Fragmentation and low-productivity auto-oriented development patterns are synergizing in the St. Louis area, driving up the per capita cost of government services, transportation, infrastructure, and utilities. Despite $100Ms in opportunity costs and a soft tax base under our current approach, municipal leaders are thinking inside the box to keep their budgets balanced. There are no mergers or disincorporations on the ballot.
- Crestwood (Pop. 11,942)- $0.45 per $100 assessed property tax increase.
- Kirkwood (Pop. 27,596)- Continue a 0.5% capital improvements sales tax
- Moline Acres (Pop. 2,439)- 0.25% sales tax increase for general revenue.
- Moline Acres (Pop. 2,439)- 0.5% sales tax increase for local parks and community center operations.
- Overland (Pop. 16,008)- Increase the property tax rate from $0.12 to $0.24 for residential, from $0.12 to $0.36 for commercial, and from $0.12 to $0.36 for personal property per $100 of assessed valuation solely for the purpose of funding the Retirement Plan for the Police Department.
- St. Ann (Pop. 12,971)- Increase the property tax rate to $1 per $100 assessed.
- Webster Groves (Pop. 23,203)- $0.20 per $100 assessed property tax increase to support pensions.
- Affton Fire Protection District – $0.25 per $100 assessed property tax increase.
- Fenton Fire Protection District – $0.39 per $100 assessed property tax increase.
- Metro-North Fire Protection District – $0.40 per $100 assessed property tax increase.
- St. Louis County and its 89 municipalities – A 0.5% sales tax to fund police and public safety
Crestwood (and St. Ann) used to be a winner in the sales tax chase. The city relied upon shoppers from outside the city to pay sales taxes for decades. Since the Crestwood Mall closed the math doesn’t work anymore. It may never work given its low-productivity spread-out development pattern. The proposition’s verbiage may as well end with “… paying the increased costs associated with fragmentation.”

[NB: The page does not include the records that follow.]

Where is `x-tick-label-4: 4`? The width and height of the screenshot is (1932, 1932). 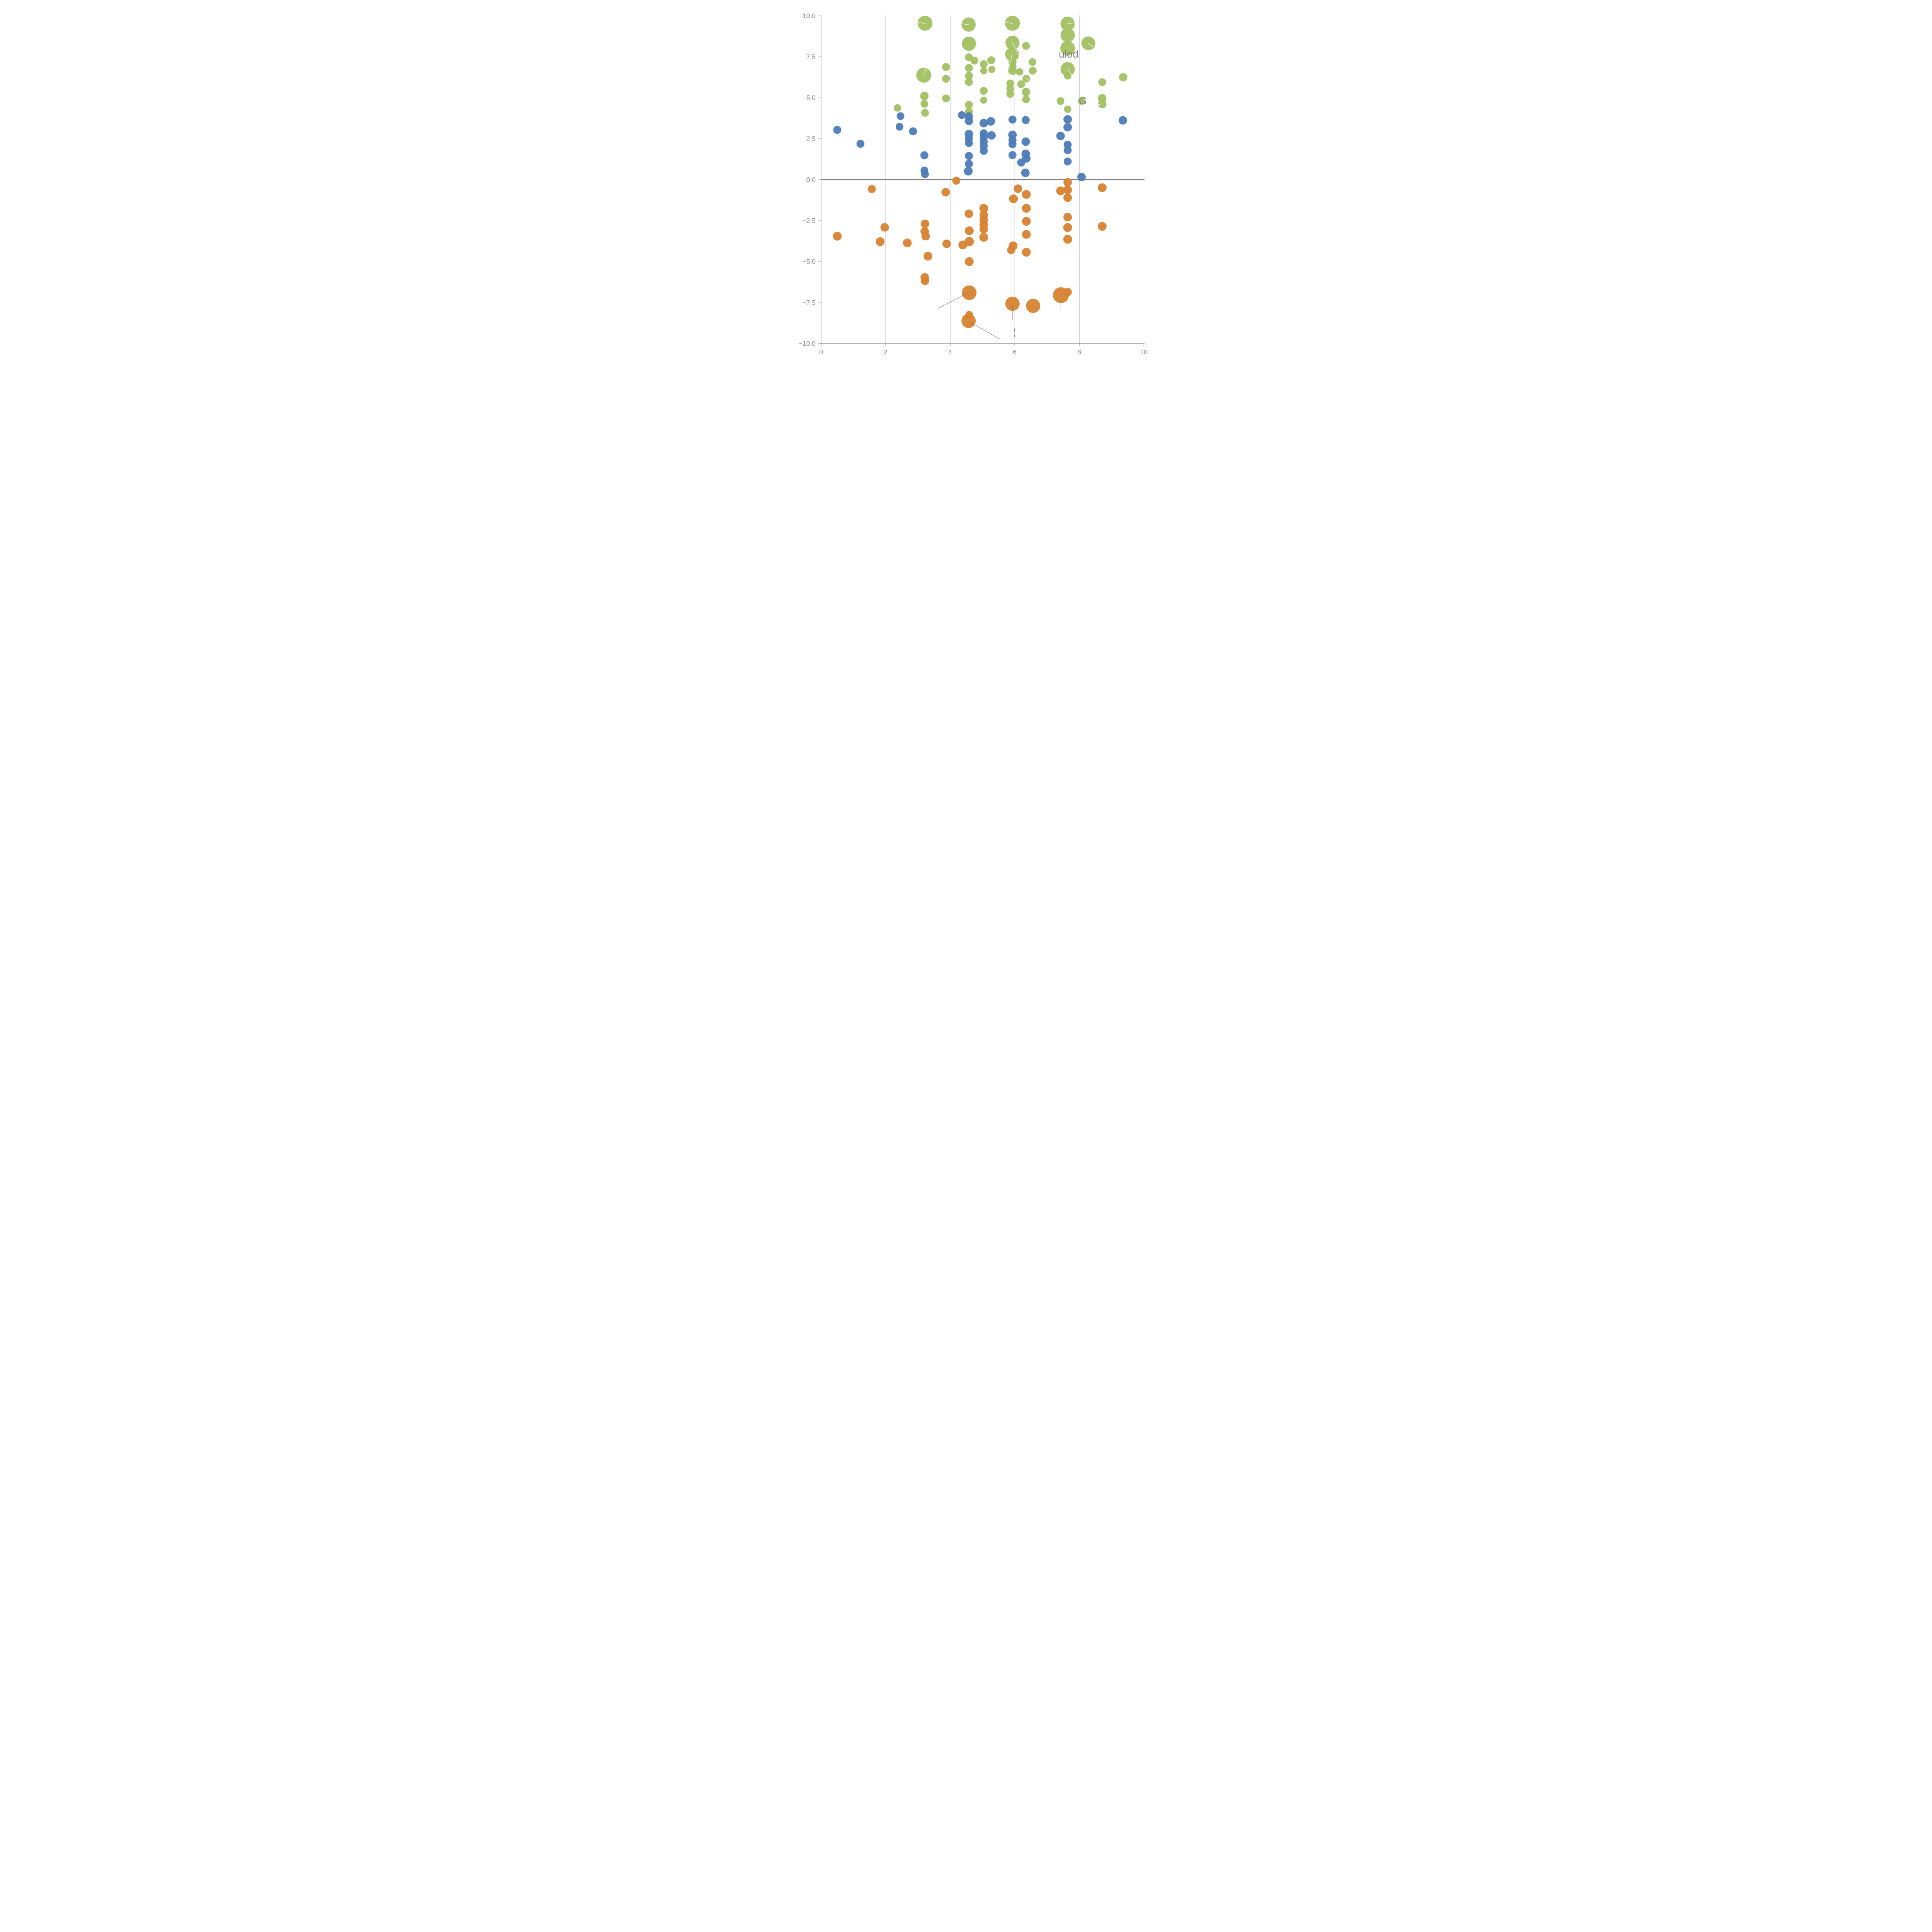
x-tick-label-4: 4 is located at coordinates (950, 352).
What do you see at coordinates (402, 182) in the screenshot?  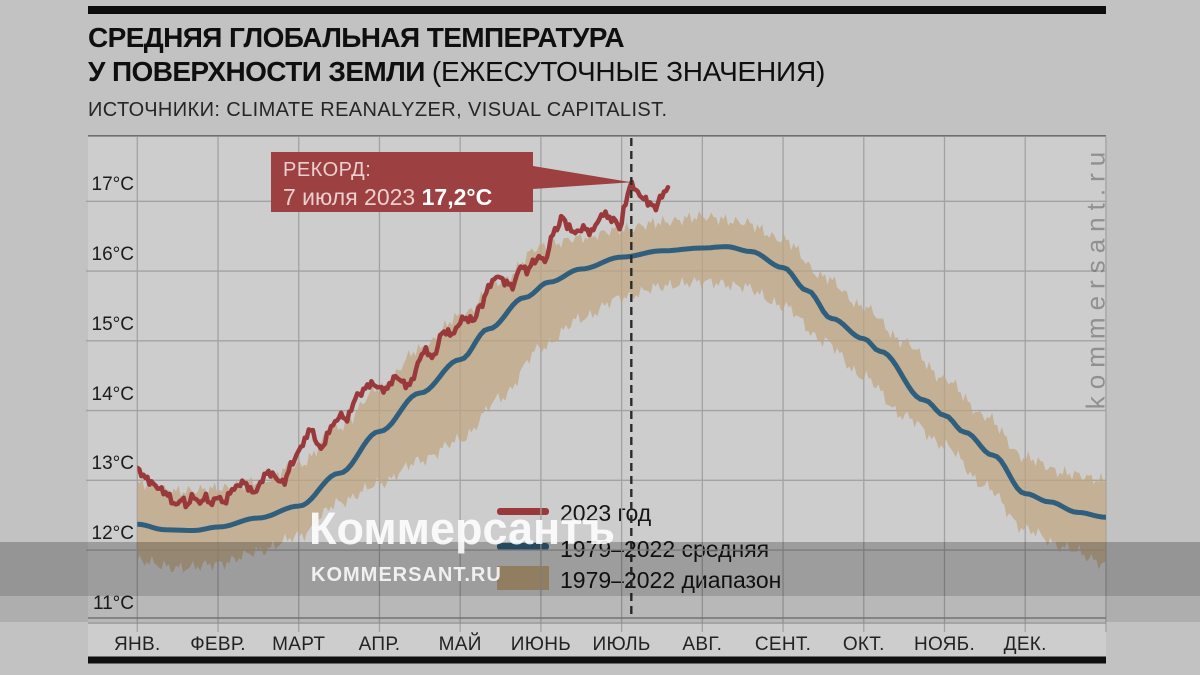 I see `record-callout: РЕКОРД: 7 июля 2023 17,2°C` at bounding box center [402, 182].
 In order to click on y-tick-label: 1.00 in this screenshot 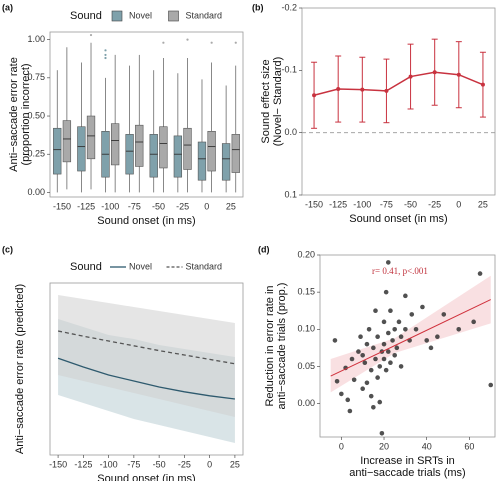, I will do `click(36, 39)`.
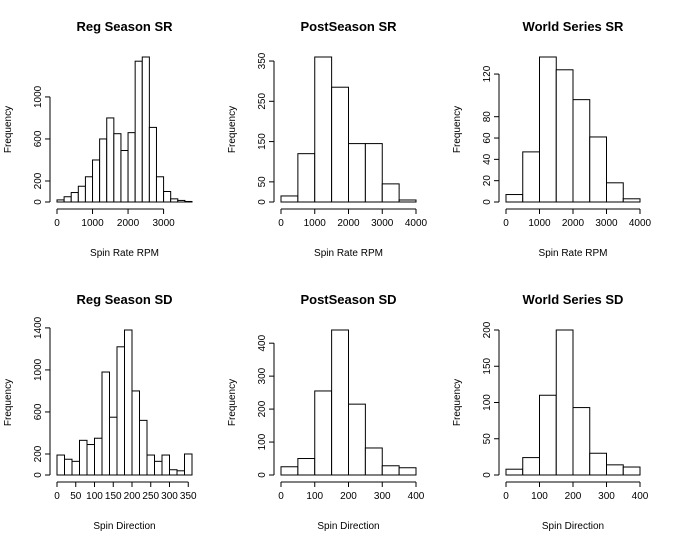  Describe the element at coordinates (262, 342) in the screenshot. I see `y-tick-label: 400` at that location.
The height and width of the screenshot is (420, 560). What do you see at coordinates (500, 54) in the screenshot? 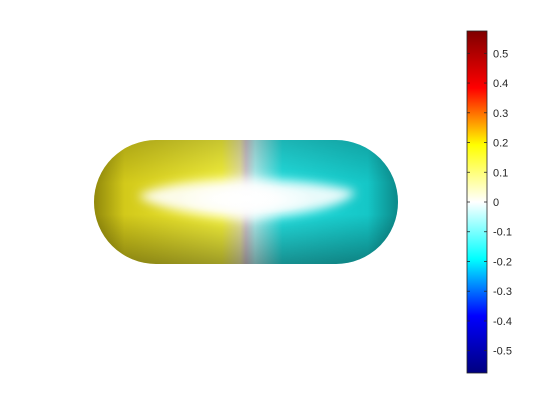
I see `colorbar-tick-label: 0.5` at bounding box center [500, 54].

Shall there be a forty-five cent ($.45) increase in tax levy on one hundred dollars valuation for general municipal purposes including paying the increased costs associated with operating a local police department, operating a local fire department, building and facility maintenance, and other city operational needs in the City of Crestwood?
Prop P in St. Louis County would raise the sales tax 0.5% for police and public safety. The original plan was for the tax to apply just to unincorporated St. Louis County, but the Missouri Legislature didn’t pass enabling legislation. It would apply to the entire county and raise $80M per year, $34M of which would go to municipalities distributed on a per capita basis (~$50 per person). This props up fragmentation. It back fills the decline in revenue from court fines and fees since the spotlight was placed upon them after Ferguson and the passage of caps by the Missouri Legislature. Court revenues across the county were down $24M or 45% in 2016 compared to 2014. We should be reducing the number of police departments and municipalities and applying freed-up tax dollars towards public safety and other things more effectively.
We’ve set up a scheme resembling Enron-style accounting where debt and liabilities are hidden in subsidiaries (municipalities). Those liabilities are piling up, and we pretend they will be confined to those municipalities forever. Do we let the system unravel on its own where munis hold on until the bitter end and dump those liabilities onto the county or do we come together before the bill gets even worse?